Internally, department leaders had secured HHS’s enterprise business systems and high-value assets through ongoing patching. But as the attack spread, the CIO’s office collaborated with its operating divisions to patch and secure tens of thousands of workstations and servers.
“Within 24 hours of WannaCry’s appearance, a majority of department systems were patched or accounted for, and within 48 hours, all systems were patched or sequestered from the internet,” Scanlon says.
HHS fully staffed the operations center throughout the weekend and the early part of the next week. HD monitors on the wall displayed the status of internal and external systems.
“This was the first time that the Secretary’s Operations Center was deployed in response to a cyber event, and it was an unqualified success,” Scanlon says.
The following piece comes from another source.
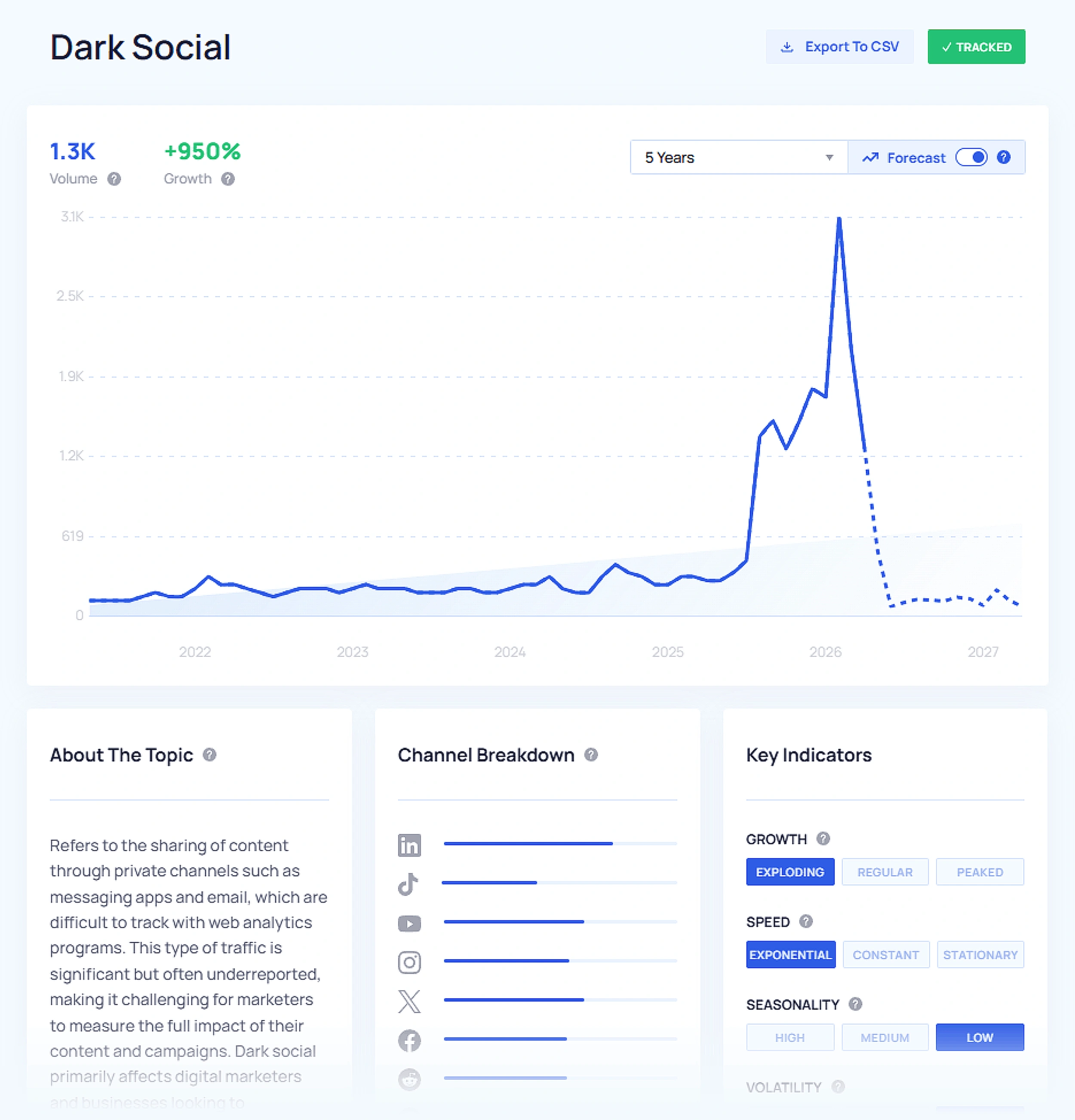Toggle the Forecast switch off
Image resolution: width=1075 pixels, height=1120 pixels.
click(972, 157)

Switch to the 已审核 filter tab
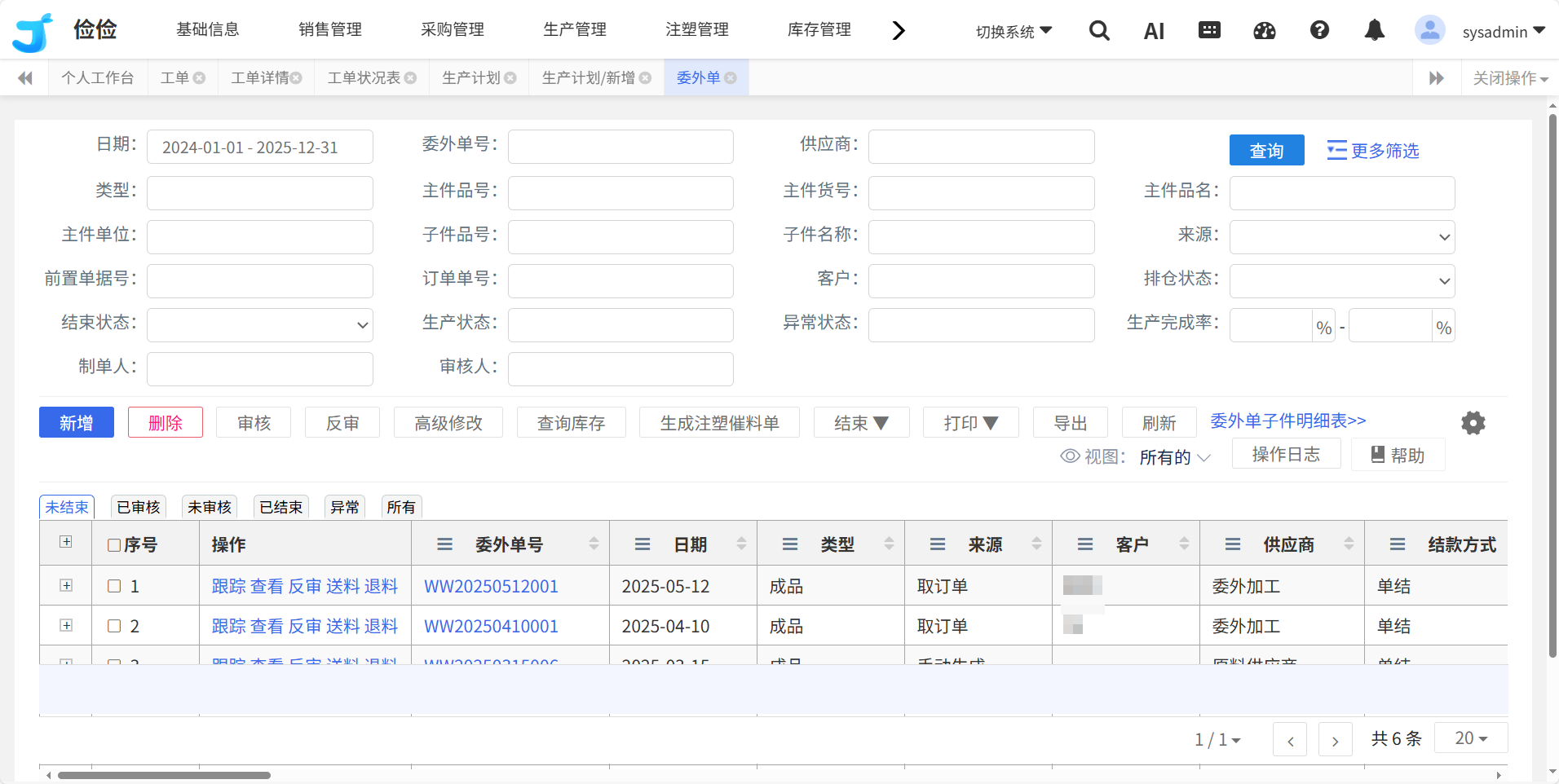click(x=138, y=507)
Invest in Tools to Help with Patch Management
At the NRC, patching software had also been a long-time priority. When Nelson joined the agency in August 2016, he invested in new tools and improved processes to make patching software more effective.
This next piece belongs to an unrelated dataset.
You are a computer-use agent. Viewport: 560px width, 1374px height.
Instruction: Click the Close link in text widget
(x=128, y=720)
During the first four months of his tenure, he and his IT team rolled out new vulnerability scanning and patch management tools. They also purchased additional servers, so the agency could scale the tools and scan for vulnerabilities and install patches more rapidly.
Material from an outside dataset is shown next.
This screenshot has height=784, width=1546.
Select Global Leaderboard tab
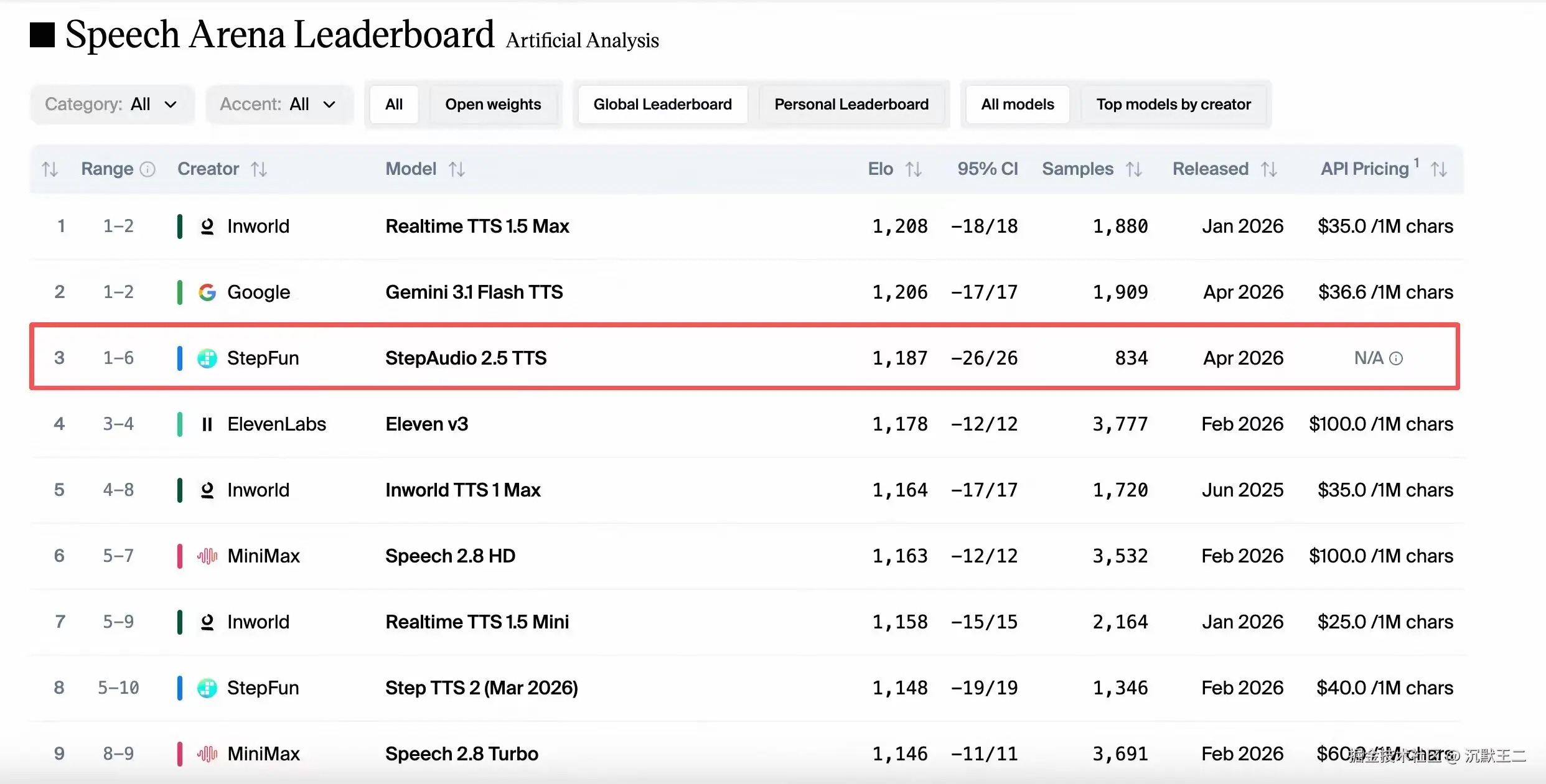coord(662,105)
Nelson and his team also developed new processes, such as running scans several times a week to provide the agency up-to-date information on patch levels and vulnerabilities.
“If you are not scanning on a tight schedule, then you can’t measure yourself and see how much progress you are making,” he says.
The agency learns of critical patches and vulnerabilities through vendors and intelligence monitoring services.
Stay on Top of Cybersecurity Vulnerabilities
Today, Nelson requires his staff to produce a daily security report, which keeps him abreast of the latest patches and the agency’s 10 most critical vulnerabilities. He meets with his security team three times a week to discuss the latest cybersecurity risks and patches and prioritize tasks.
“With our daily briefing report, we are able to react pretty quickly,” he says. “It provides situational awareness.”
The efforts have produced results: The agency has reduced the time it takes to roll out new patch bundles by half. It’s also reduced the number of vulnerabilities in computer systems by half.
A More Structured Environment
The Commodity Futures Trading Commission, which regulates futures and swaps markets, has also made strides with patch management during the past year by creating more repeatable processes.
Today, the commission uses asset management software to track inventory of devices that need patching, and runs a vulnerability scanner once a week. Then, through a software distribution tool, the IT staff schedules and automatically pushes out patches.
“The key thing is to know what you have in your environment and scan all of it, then see what the risk is. And based on that risk profile, prioritize,” says John Rogers, the agency’s CIO.
During the past year, the IT team began to store information after each scan and after installing patches so leaders have a status on each device.
Rogers has also created patch management teams that meet weekly to discuss vulnerabilities.
Before deploying patches, the commission runs extensive tests to make sure patches don’t break applications. If there are problems, the IT staff reaches out to software vendors to resolve them. Or instead of applying a patch, they may implement a compensating security control to make sure the specific vulnerability is not exploitable, says Naeem Musa, chief information security officer of CFTC’s policy and planning branch.
The commission also regularly updates its golden images for servers and computers, so that when new devices are introduced onto the network, the agency uses the most updated, secure versions of operating systems and software, Musa says.
IT leaders say they’ve made progress improving patch management, but because of the never-ending nature of the job, vigilance is needed.
“To do it well requires constant diligence,” Rogers says.